まず目標の設定の仕方です。私が日本法人インテル社長のときには主に売上高や個別事業の対前年比の伸び率など、四つの目標を掲げました。そしてそれらを実現するための戦略と、それぞれの戦略に対する戦術を明確にしました。その戦略や戦術が各部門で達成する目標となるのです。各部門ではその目標をさらにブレークダウンしていきます。したがって、各従業員の到達すべき目標は非常に明確になります。各従業員が目標を達成すれば、会社の目標を達成することになるのです。
3カ月ごとに各自の目標に向けた取り組みをチェックしていきます。そのときは上司だけでなく、部下、同僚や外部の取引先などからの情報もインプットしていきます。その情報は、(1)あいまいな表現ではなく数値表現を含んで、(2)必ず文章として記録しておき、上司が閲覧できるようにしておきます。
そして、1年後にこれらの情報を加味しながら目標到達度を含む最終的な評価を行います。私の評価は他の地域の現地法人社長たちと同じ基準でした。評価項目は、(1)リスクを踏んだ挑戦を受け入れているか、(2)結果主義の評価をしているか、(3)規律を保っているか、(4)製品や社内人材の質を向上しているか、(5)原材料納入元や顧客との関係はよいか、(6)働き甲斐のある職場環境をつくっているか---という六つです。

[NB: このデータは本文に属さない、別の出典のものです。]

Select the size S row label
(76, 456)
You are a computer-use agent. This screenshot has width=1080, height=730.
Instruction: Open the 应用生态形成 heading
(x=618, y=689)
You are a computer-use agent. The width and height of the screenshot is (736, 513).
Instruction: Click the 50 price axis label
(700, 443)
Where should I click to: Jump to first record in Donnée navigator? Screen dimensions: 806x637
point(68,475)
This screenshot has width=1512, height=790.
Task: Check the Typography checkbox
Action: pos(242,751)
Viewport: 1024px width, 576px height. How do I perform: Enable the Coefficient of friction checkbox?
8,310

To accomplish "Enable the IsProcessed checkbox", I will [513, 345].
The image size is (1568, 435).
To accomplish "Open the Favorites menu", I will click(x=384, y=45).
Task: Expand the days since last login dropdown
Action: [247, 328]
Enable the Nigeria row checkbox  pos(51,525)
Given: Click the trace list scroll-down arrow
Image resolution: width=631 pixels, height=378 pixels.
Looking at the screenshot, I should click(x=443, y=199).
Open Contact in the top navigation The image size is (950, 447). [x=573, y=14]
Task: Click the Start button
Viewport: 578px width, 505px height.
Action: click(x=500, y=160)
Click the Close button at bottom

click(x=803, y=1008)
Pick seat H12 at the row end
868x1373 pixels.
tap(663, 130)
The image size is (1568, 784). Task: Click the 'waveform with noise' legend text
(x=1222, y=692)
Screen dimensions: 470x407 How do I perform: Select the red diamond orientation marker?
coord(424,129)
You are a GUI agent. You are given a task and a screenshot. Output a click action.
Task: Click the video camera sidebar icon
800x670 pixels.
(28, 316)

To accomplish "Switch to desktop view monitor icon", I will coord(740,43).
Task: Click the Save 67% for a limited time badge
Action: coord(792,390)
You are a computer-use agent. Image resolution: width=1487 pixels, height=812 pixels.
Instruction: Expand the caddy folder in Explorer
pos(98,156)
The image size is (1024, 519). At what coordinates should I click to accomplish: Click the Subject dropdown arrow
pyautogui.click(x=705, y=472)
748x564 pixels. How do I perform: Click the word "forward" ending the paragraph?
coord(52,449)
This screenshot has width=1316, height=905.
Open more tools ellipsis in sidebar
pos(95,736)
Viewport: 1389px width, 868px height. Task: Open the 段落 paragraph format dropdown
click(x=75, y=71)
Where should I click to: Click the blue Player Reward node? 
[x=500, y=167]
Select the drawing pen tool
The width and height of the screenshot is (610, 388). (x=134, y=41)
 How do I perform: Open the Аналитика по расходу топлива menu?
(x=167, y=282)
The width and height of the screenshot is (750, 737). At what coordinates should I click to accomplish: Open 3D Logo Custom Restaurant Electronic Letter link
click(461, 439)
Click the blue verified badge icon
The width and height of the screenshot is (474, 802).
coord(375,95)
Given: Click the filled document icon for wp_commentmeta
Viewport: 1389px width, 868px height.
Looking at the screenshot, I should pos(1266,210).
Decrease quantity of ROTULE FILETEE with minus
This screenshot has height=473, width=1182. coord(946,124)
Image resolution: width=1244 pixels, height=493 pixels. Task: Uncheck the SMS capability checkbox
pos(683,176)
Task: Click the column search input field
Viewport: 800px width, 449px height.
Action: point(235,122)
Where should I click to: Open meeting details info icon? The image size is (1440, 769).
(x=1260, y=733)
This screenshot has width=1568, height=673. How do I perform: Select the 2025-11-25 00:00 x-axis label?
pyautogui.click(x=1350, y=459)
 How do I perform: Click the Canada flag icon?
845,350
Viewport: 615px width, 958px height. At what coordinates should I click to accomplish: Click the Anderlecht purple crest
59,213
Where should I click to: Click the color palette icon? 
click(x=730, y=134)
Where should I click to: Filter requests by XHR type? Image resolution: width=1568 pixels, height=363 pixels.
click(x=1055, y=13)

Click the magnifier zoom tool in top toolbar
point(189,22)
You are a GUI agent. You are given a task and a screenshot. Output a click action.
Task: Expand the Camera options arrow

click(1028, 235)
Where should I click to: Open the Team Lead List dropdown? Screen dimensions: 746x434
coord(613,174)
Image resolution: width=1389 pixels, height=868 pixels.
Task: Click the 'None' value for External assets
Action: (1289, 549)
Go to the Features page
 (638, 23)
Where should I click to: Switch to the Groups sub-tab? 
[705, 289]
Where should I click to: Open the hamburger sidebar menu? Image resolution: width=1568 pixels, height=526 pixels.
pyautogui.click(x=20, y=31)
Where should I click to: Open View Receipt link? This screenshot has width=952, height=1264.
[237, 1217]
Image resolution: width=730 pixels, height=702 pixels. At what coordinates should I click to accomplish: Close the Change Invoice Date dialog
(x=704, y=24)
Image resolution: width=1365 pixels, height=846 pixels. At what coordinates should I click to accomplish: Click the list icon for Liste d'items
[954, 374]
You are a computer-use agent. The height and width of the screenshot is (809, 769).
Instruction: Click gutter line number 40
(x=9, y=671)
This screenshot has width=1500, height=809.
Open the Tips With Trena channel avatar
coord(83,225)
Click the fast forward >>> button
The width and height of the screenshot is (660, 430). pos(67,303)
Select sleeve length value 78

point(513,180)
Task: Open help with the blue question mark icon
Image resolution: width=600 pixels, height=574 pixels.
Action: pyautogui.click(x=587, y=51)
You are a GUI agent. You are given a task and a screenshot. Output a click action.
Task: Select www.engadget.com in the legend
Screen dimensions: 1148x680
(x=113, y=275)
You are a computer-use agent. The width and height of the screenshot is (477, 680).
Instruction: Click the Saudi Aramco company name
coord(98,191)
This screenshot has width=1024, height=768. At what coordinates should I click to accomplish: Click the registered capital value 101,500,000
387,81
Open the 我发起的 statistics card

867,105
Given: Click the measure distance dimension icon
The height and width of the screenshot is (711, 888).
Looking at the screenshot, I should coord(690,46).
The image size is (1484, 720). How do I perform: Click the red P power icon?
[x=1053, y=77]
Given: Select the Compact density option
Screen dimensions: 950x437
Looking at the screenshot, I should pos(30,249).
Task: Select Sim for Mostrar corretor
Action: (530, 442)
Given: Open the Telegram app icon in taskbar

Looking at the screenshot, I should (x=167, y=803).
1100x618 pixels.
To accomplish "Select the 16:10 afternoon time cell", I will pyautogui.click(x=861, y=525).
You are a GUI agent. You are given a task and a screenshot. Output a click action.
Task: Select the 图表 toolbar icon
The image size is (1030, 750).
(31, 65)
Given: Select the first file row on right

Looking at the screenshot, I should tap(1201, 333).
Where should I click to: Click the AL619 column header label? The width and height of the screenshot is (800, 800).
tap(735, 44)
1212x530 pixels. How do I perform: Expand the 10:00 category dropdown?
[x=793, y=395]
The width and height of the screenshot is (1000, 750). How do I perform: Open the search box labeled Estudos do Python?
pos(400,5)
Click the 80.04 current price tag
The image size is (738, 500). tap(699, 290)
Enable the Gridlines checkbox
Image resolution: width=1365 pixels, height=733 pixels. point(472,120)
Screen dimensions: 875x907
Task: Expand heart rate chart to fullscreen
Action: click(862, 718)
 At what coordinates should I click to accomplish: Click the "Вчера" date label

最終的な評価は、上司の上司が決定するため、私の場合はCraig Barrett氏やAndrew Grove氏が最終評価者でした。上司の上司は、不可解な評価があれば上司にその説明を求めることができます。3カ月ごとに残している上司以外からインプットされた情報の記録も参照できます。つまり、日本で特有の盆暮の付け届けや学閥・出身閥など、評価者個人の感情に基づいた評価は通用しません。
具体的な1年後の評価時には、目標達成度のほかに、(1)担当した仕事、(2)弱点とその強化策、(3)今後のキャリアパス、などを含めて順位付けをし、評価を上位、中間、下位のカテゴリに分けます。さらに“トレンド”として各個人の目標達成度の伸び率(速い、妥当、遅い)も評価します。上司と部下の面談の目標は、会社の目標を達成するために、各個人の目標と達成度をお互いに確認することになるのです。評価は最終的に昇給率を決めます。速い人は1年間に2回も昇給します。つまり、Intelにおいて業績は常に右肩上がりであることを前提として目標を設定しています。
このシステムは全世界のIntelで共通の方式であり、地域の特殊要因はありません。結局、経営者は従業員に対して明確で公平な評価をしている、という信頼を得ることで業績主義の人事評価システムが生きてくるといえるでしょう。